Data ▸

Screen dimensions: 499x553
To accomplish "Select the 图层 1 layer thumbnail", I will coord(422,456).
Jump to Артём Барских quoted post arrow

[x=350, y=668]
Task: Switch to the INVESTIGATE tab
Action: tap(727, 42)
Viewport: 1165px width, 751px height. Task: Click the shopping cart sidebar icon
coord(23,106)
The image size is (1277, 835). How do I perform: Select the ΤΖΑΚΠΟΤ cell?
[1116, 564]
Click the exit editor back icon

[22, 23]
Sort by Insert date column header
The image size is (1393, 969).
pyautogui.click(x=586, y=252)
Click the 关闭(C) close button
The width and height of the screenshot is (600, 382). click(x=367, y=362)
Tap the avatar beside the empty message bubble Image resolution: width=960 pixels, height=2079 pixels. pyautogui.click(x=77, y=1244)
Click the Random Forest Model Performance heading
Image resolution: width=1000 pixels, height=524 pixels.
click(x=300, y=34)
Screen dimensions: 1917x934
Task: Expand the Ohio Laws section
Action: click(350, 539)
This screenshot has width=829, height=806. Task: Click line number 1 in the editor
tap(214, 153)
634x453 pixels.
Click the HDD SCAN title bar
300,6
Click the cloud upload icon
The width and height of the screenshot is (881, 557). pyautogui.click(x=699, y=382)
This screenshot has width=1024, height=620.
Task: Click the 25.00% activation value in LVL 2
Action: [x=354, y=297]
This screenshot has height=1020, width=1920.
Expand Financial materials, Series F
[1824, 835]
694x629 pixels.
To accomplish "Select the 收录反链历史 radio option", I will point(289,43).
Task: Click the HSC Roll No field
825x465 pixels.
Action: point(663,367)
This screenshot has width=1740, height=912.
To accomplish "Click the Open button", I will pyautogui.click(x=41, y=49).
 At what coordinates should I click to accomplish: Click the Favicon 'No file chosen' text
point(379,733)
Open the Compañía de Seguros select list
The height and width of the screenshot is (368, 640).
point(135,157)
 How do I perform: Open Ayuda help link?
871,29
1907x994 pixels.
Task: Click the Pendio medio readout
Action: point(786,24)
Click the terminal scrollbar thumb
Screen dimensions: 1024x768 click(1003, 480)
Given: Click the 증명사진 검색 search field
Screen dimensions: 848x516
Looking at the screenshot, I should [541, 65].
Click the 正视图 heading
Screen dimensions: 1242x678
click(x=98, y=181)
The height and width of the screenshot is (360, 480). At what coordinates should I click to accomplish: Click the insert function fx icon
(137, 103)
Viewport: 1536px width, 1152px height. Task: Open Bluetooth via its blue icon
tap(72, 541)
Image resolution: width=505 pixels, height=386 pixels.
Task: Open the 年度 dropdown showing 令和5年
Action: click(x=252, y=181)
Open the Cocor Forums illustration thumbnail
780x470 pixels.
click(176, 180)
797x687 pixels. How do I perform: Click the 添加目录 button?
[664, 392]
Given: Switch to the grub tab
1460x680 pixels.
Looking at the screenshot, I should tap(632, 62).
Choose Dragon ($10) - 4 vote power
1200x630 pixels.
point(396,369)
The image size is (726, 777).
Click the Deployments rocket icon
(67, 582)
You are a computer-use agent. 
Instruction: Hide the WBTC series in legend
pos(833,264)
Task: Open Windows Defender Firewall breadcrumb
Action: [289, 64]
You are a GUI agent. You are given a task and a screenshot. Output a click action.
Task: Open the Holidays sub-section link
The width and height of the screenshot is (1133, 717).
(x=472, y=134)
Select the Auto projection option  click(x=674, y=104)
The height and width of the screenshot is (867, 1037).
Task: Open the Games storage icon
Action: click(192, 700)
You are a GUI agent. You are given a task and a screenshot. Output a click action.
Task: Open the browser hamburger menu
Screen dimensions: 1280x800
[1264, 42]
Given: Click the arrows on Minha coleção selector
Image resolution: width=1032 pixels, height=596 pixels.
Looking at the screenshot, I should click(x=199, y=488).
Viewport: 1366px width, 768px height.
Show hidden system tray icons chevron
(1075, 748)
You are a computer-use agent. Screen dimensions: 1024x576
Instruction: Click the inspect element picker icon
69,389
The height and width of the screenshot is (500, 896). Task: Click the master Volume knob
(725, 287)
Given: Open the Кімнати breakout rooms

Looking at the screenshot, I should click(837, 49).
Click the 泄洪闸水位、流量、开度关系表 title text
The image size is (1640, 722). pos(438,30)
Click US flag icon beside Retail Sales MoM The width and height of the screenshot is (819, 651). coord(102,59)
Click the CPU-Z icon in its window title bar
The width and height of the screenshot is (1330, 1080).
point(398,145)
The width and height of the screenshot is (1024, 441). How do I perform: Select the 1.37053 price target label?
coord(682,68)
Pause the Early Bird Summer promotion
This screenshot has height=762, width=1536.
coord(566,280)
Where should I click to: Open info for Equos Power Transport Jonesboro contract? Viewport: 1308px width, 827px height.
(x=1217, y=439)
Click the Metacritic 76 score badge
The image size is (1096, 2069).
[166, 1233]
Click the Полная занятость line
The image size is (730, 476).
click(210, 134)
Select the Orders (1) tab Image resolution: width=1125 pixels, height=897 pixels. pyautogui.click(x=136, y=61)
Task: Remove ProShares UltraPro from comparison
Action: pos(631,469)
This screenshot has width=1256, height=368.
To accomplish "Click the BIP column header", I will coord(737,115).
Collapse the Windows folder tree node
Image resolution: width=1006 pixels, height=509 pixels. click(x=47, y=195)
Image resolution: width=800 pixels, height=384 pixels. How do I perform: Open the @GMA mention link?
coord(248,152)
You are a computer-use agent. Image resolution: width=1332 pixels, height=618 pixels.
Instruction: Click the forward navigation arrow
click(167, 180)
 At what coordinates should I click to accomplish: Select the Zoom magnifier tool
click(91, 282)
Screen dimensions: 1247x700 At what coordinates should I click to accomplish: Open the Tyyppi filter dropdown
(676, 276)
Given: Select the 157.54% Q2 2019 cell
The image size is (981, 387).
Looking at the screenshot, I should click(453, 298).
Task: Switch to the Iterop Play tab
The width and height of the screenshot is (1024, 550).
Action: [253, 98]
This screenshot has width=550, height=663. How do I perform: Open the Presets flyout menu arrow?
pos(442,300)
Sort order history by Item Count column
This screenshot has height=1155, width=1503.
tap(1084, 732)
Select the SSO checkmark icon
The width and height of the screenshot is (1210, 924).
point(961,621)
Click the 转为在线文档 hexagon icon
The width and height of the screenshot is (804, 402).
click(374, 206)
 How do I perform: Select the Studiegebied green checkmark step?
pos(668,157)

Work item ▸
The response should be an exact repeat of the data above.

Completed exercise ▸
Screen dimensions: 499x553
To accomplish "Select the 图层 1 layer thumbnail", I will coord(422,456).
Jump to Артём Барских quoted post arrow

[x=350, y=668]
Task: Switch to the INVESTIGATE tab
Action: tap(727, 42)
Viewport: 1165px width, 751px height. Task: Click the shopping cart sidebar icon
coord(23,106)
The image size is (1277, 835). How do I perform: Select the ΤΖΑΚΠΟΤ cell?
[1116, 564]
Click the exit editor back icon

[22, 23]
Sort by Insert date column header
The image size is (1393, 969).
pyautogui.click(x=586, y=252)
Click the 关闭(C) close button
The width and height of the screenshot is (600, 382). click(x=367, y=362)
Tap the avatar beside the empty message bubble Image resolution: width=960 pixels, height=2079 pixels. pyautogui.click(x=77, y=1244)
Click the Random Forest Model Performance heading
Image resolution: width=1000 pixels, height=524 pixels.
click(x=300, y=34)
Screen dimensions: 1917x934
Task: Expand the Ohio Laws section
Action: click(350, 539)
This screenshot has width=829, height=806. Task: Click line number 1 in the editor
tap(214, 153)
634x453 pixels.
Click the HDD SCAN title bar
300,6
Click the cloud upload icon
The width and height of the screenshot is (881, 557). pyautogui.click(x=699, y=382)
This screenshot has width=1024, height=620.
Task: Click the 25.00% activation value in LVL 2
Action: [x=354, y=297]
This screenshot has height=1020, width=1920.
Expand Financial materials, Series F
[1824, 835]
694x629 pixels.
To accomplish "Select the 收录反链历史 radio option", I will point(289,43).
Task: Click the HSC Roll No field
825x465 pixels.
Action: point(663,367)
This screenshot has width=1740, height=912.
To accomplish "Click the Open button", I will pyautogui.click(x=41, y=49).
 At what coordinates should I click to accomplish: Click the Favicon 'No file chosen' text
point(379,733)
Open the Compañía de Seguros select list
The height and width of the screenshot is (368, 640).
point(135,157)
 How do I perform: Open Ayuda help link?
871,29
1907x994 pixels.
Task: Click the Pendio medio readout
Action: point(786,24)
Click the terminal scrollbar thumb
Screen dimensions: 1024x768 click(1003, 480)
Given: Click the 증명사진 검색 search field
Screen dimensions: 848x516
Looking at the screenshot, I should [541, 65].
Click the 正视图 heading
Screen dimensions: 1242x678
click(x=98, y=181)
The height and width of the screenshot is (360, 480). At what coordinates should I click to accomplish: Click the insert function fx icon
(137, 103)
Viewport: 1536px width, 1152px height. Task: Open Bluetooth via its blue icon
tap(72, 541)
Image resolution: width=505 pixels, height=386 pixels.
Task: Open the 年度 dropdown showing 令和5年
Action: click(x=252, y=181)
Open the Cocor Forums illustration thumbnail
780x470 pixels.
click(176, 180)
797x687 pixels. How do I perform: Click the 添加目录 button?
[664, 392]
Given: Switch to the grub tab
1460x680 pixels.
Looking at the screenshot, I should tap(632, 62).
Choose Dragon ($10) - 4 vote power
1200x630 pixels.
point(396,369)
The image size is (726, 777).
Click the Deployments rocket icon
(67, 582)
You are a computer-use agent. 
Instruction: Hide the WBTC series in legend
pos(833,264)
Task: Open Windows Defender Firewall breadcrumb
Action: [289, 64]
You are a GUI agent. You are given a task and a screenshot. Output a click action.
Task: Open the Holidays sub-section link
The width and height of the screenshot is (1133, 717).
(x=472, y=134)
Select the Auto projection option  click(x=674, y=104)
The height and width of the screenshot is (867, 1037).
Task: Open the Games storage icon
Action: click(192, 700)
You are a GUI agent. You are given a task and a screenshot. Output a click action.
Task: Open the browser hamburger menu
Screen dimensions: 1280x800
[1264, 42]
Given: Click the arrows on Minha coleção selector
Image resolution: width=1032 pixels, height=596 pixels.
Looking at the screenshot, I should click(x=199, y=488).
Viewport: 1366px width, 768px height.
Show hidden system tray icons chevron
(1075, 748)
You are a computer-use agent. Screen dimensions: 1024x576
Instruction: Click the inspect element picker icon
69,389
The height and width of the screenshot is (500, 896). Task: Click the master Volume knob
(725, 287)
Given: Open the Кімнати breakout rooms

Looking at the screenshot, I should click(837, 49).
Click the 泄洪闸水位、流量、开度关系表 title text
The image size is (1640, 722). pos(438,30)
Click US flag icon beside Retail Sales MoM The width and height of the screenshot is (819, 651). coord(102,59)
Click the CPU-Z icon in its window title bar
The width and height of the screenshot is (1330, 1080).
point(398,145)
The width and height of the screenshot is (1024, 441). How do I perform: Select the 1.37053 price target label?
coord(682,68)
Pause the Early Bird Summer promotion
This screenshot has height=762, width=1536.
coord(566,280)
Where should I click to: Open info for Equos Power Transport Jonesboro contract? Viewport: 1308px width, 827px height.
(x=1217, y=439)
Click the Metacritic 76 score badge
The image size is (1096, 2069).
[166, 1233]
Click the Полная занятость line
The image size is (730, 476).
click(210, 134)
Select the Orders (1) tab Image resolution: width=1125 pixels, height=897 pixels. pyautogui.click(x=136, y=61)
Task: Remove ProShares UltraPro from comparison
Action: pos(631,469)
This screenshot has width=1256, height=368.
To accomplish "Click the BIP column header", I will coord(737,115).
Collapse the Windows folder tree node
Image resolution: width=1006 pixels, height=509 pixels. click(x=47, y=195)
Image resolution: width=800 pixels, height=384 pixels. How do I perform: Open the @GMA mention link?
coord(248,152)
You are a computer-use agent. Image resolution: width=1332 pixels, height=618 pixels.
Instruction: Click the forward navigation arrow
click(167, 180)
 At what coordinates should I click to accomplish: Select the Zoom magnifier tool
click(91, 282)
Screen dimensions: 1247x700 At what coordinates should I click to accomplish: Open the Tyyppi filter dropdown
(676, 276)
Given: Select the 157.54% Q2 2019 cell
The image size is (981, 387).
Looking at the screenshot, I should click(453, 298).
Task: Switch to the Iterop Play tab
The width and height of the screenshot is (1024, 550).
Action: [253, 98]
This screenshot has width=550, height=663. How do I perform: Open the Presets flyout menu arrow?
pos(442,300)
Sort order history by Item Count column
This screenshot has height=1155, width=1503.
tap(1084, 732)
Select the SSO checkmark icon
The width and height of the screenshot is (1210, 924).
point(961,621)
Click the 转为在线文档 hexagon icon
The width and height of the screenshot is (804, 402).
click(374, 206)
 How do I perform: Select the Studiegebied green checkmark step?
pos(668,157)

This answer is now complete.